Buyers of business jets tend to be savvy investors and businesspeople. Often the nuances of their businesses lead them to look to Business Aviation as a tool to increase business growth and profitability.
There are, however, some pitfalls that those in the market for an aircraft should avoid falling into. Here are five of the most common…
1) ‘Subject to Finance’ Deals
It’s very rare that a seller will take an aircraft off the market while a prospective buyer sorts out their financing options. When you’re ready to enter the market, you should pay a refundable cash deposit of approximately 5% the aircraft’s value into escrow immediately. The balance should be ready to fund within 30 days of an offer acceptance.
A financing bank could feasibly fund a purchase within two weeks of receiving the requested documents and loan application. This may not seem long, but if questions arise about corporate finances and the nature of the loan guarantees, the process may stretch beyond two weeks, leaving plenty of room for a buyer to get cold feet.
For this reason, sellers are generally reluctant to remove aircraft from the market when they receive an offer ‘subject to finance’ or send other signals they’re not fully committed.
2) Using Non-Aviation Legal Counsel
There was once a saying in the aircraft sales industry that attorneys kill deals. This may well have emanated from the experience many sellers had with buyers whose legal counsel had little or no aviation knowledge.
A good aviation board-certified attorney will offer a wealth of information that doesn’t need to be researched, thereby expediting the process and protecting against the possibility of a transaction going awry.
This wealth of information often comes at a significantly lower cost when compared to a non-industry attorney who may focus on the wrong details.

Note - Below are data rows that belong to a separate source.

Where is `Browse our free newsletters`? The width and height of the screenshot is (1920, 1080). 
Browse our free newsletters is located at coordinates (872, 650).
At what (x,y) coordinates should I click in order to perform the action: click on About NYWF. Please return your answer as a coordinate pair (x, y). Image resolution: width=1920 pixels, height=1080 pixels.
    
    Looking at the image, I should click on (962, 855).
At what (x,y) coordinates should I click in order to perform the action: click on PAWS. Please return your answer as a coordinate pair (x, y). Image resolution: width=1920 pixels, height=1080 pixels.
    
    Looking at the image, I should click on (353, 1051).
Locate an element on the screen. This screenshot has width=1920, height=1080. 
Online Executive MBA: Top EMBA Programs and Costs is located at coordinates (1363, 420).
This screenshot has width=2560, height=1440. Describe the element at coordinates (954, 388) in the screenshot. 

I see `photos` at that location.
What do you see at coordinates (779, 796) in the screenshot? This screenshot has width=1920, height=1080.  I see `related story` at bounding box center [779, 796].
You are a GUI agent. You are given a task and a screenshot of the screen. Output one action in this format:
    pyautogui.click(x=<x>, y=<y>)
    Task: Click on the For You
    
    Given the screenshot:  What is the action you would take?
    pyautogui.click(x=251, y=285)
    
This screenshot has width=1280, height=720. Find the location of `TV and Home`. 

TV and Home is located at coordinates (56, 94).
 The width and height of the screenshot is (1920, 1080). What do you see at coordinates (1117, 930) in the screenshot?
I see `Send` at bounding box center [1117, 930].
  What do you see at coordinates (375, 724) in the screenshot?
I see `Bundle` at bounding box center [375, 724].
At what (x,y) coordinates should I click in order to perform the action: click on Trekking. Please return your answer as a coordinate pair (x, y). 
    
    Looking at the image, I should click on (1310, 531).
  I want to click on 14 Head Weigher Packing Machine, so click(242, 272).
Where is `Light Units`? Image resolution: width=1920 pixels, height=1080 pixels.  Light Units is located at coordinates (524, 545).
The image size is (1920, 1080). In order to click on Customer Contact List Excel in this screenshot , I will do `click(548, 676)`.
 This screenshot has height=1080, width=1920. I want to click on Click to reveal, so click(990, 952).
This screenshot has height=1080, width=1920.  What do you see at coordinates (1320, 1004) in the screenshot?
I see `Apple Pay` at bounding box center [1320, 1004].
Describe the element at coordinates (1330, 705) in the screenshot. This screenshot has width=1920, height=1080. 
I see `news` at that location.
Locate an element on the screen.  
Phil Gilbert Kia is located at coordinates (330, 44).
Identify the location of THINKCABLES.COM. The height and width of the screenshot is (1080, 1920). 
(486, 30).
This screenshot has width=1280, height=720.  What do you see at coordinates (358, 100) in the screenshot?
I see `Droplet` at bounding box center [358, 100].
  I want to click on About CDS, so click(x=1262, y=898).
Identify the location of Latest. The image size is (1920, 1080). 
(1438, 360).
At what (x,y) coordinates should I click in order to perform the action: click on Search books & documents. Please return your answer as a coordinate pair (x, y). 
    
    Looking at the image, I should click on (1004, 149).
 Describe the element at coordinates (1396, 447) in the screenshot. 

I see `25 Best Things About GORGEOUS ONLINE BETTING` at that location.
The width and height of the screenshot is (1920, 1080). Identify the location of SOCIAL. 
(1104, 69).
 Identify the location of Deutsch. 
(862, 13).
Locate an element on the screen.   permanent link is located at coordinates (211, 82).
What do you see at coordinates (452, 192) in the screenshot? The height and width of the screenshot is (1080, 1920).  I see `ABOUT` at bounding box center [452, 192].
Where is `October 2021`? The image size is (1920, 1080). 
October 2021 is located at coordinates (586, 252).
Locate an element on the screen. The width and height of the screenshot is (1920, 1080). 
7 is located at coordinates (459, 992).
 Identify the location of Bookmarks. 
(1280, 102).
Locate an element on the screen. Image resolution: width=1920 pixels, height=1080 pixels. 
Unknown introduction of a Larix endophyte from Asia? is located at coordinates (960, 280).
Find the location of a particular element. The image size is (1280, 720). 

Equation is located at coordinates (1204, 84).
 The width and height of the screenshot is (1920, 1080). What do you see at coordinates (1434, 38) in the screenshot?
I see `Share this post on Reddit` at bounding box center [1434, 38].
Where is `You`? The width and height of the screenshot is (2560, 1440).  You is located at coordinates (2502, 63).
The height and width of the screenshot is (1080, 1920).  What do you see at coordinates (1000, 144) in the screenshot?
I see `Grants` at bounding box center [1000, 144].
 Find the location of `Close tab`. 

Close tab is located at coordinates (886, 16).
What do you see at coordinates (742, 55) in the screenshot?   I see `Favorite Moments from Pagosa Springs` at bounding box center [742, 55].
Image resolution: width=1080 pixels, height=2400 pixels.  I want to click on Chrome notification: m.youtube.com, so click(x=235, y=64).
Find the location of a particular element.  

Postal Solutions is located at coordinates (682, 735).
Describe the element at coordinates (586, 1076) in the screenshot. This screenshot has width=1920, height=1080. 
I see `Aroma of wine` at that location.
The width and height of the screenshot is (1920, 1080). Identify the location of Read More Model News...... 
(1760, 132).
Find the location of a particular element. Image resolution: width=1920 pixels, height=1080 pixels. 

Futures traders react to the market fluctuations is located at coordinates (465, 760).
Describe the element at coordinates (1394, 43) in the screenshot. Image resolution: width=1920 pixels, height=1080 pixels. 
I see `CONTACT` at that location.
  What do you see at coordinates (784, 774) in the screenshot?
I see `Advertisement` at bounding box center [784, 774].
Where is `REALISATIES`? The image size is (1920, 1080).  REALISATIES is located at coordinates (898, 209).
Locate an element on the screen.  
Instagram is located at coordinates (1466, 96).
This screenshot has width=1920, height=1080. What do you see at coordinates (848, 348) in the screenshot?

While good and bad attorneys exist in all sectors, buyers who do due diligence to find the right attorney will greatly ease the process.
3) Changing Terms of a Deal Mid-Stream
It’s always tough to renegotiate things like the inspection work-scope after the price and terms have been agreed, and the deposit placed in escrow. The seller will understandably say the price agreed is based on the ‘exposure’ of the original agreement.
Every pre-purchase inspection will turn up discrepancies that a seller must repair. The larger the inspection, the larger the bill is likely to be for the seller.
Buyers may simply insist on a large inspection scope from the outset, but they’re unlikely to find sellers receptive and may end up with a lost negotiation. All aircraft have recurring, cyclical maintenance, so there will never be a pre-purchase inspection that negates all future maintenance exposure for the buyer.
It’s better for buyers to be well informed on the maintenance condition of an aircraft and its upcoming maintenance events before entering into a sale agreement. The pre-purchase inspection is then more likely to confirm a buyer’s realistic expectations.
4) Consistent ‘Low-Ball’ Offers
The business aircraft markets are dynamic and the brokers and dealers in the business are keenly aware of values, ready to snap up a well-priced airplane for their savvy clients.
However, approaching every seller in the market with offers that more closely resemble a ‘steal’ will waste a lot of time for everyone involved, and won’t get you far.
Buyers should in fact be very cautious if an especially low offer is accepted, as it may indicate the aircraft holds a surprise answer to a question the buyer hasn’t asked yet...
5) Waiting for a Confidential Sale of the Current Aircraft
Most buyers don’t want to own two airplanes. Nor do they want to get stuck without an airplane. Sellers understand this. However, things get tricky when a would-be buyer is waiting for a sale to go through on their existing aircraft to a ‘buyer’ that had previously expressed an interest.
There are a lot of interested ‘buyers’ out there, but when the time comes to put their money where their mouth is, things tend to drag out and the pool of buyers shrinks.
The most efficient way to transition to your next business jet is to actively market your current airplane first. Put yourself in the position of having qualified back-up buyers. This will increase your own bargaining position and make you best placed to act quickly when you need to.
The above points are all important, but they only scratch the surface of the underlying issue: The most educated buyers, with the best information, and the ability to act fast, get the best deals and smoothest transactions.
An established, qualified aircraft broker will garner the most attention for your needs and the best results. Taking advantage of an opportunity is about far more than being at the right place at the right time. It’s the knowledge and experience that makes all the difference!